From b82277515f17866d3a06ebf641450d4e6ef269b2 Mon Sep 17 00:00:00 2001
From: Silen Naihin <silen.naihin@gmail.com>
Date: Tue, 25 Jul 2023 19:07:24 +0100
Subject: [PATCH] hotfix reports (#191)

---
 agbenchmark/challenges/test_all.py |  9 +++---
 agbenchmark/conftest.py            | 14 ++++++---
 agbenchmark/reports/utils.py       |  6 ++--
 agbenchmark/utils.py               | 50 ++++++++++++++++--------------
 agent/mini-agi                     |  2 +-
 5 files changed, 46 insertions(+), 35 deletions(-)

diff --git a/agbenchmark/challenges/test_all.py b/agbenchmark/challenges/test_all.py
index 1f85c4f4..646b0464 100644
--- a/agbenchmark/challenges/test_all.py
+++ b/agbenchmark/challenges/test_all.py
@@ -34,7 +34,7 @@ def create_single_test(
     # if its a parallel run suite we just give it the data
     if suite_config and suite_config.same_task:
         artifacts_location = str(Path(challenge_location).resolve())

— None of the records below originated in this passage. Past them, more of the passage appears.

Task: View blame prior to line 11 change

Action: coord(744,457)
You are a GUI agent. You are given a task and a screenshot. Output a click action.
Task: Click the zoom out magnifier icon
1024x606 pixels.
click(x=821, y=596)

-        if "--test" or "--maintain" or "--improve" in sys.argv:
+        if "--test" in sys.argv or "--maintain" in sys.argv or "--improve" in sys.argv:
             artifacts_location = str(Path(challenge_location).resolve().parent.parent)
         else:
             setattr(
@@ -99,7 +99,7 @@ def create_challenge(
         grandparent_dir = path.parent.parent
 
         # if its a single test running we dont care about the suite
-        if "--test" or "--maintain" or "--improve" in sys.argv:
+        if "--test" in sys.argv or "--maintain" in sys.argv or "--improve" in sys.argv:
             create_single_suite_challenge(suite_config, data, path)

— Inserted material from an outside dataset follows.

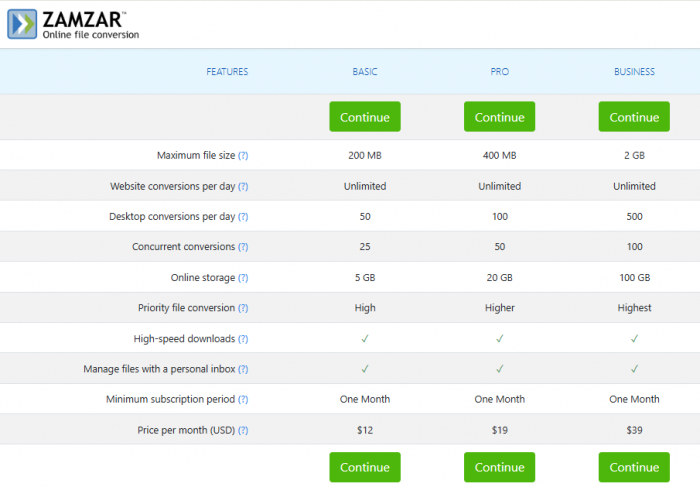Click the PRO column header
Screen dimensions: 700x487
pos(499,72)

             return json_files
 
@@ -191,8 +191,9 @@ def generate_tests() -> None:  # sourcery skip: invert-any-all
             continue
 
         # --maintain and --improve flag
-        improve_flag = regression_tests.get(data["name"], None)
-        maintain_flag = not improve_flag
+        in_regression = regression_tests.get(data["name"], None)
+        improve_flag = in_regression and "--improve" in commands
+        maintain_flag = not in_regression and "--maintain" in commands
         if "--maintain" in commands and maintain_flag:
             continue
         elif "--improve" in commands and improve_flag:
diff --git a/agbenchmark/conftest.py b/agbenchmark/conftest.py
index c0f0baa4..d3f63c88 100644
--- a/agbenchmark/conftest.py
+++ b/agbenchmark/conftest.py
@@ -137,19 +137,25 @@ def pytest_runtest_makereport(item: Any, call: Any) -> None:
         return
 
     challenge_location: str = getattr(item.cls, "CHALLENGE_LOCATION", "")
-    is_suite = None
+    # this is a non same task suite, with the location pointing to a data.json
+    is_suite = SuiteConfig.suite_data_if_suite(
+        Path(__file__).parent.parent / Path(challenge_location)
+    )
 
     try:
+        # this is for a same_task suite pointing to the directory where the suite lives
         is_suite = SuiteConfig.deserialize(
             Path(__file__).parent.parent / Path(challenge_location) / "suite.json"
         )
-    except:
+    except Exception as e:
         pass
 
+    flags = "--test" in sys.argv or "--maintain" in sys.argv or "--improve" in sys.argv
+
     if call.when == "call":
         # if it's a same task suite, we combine the report.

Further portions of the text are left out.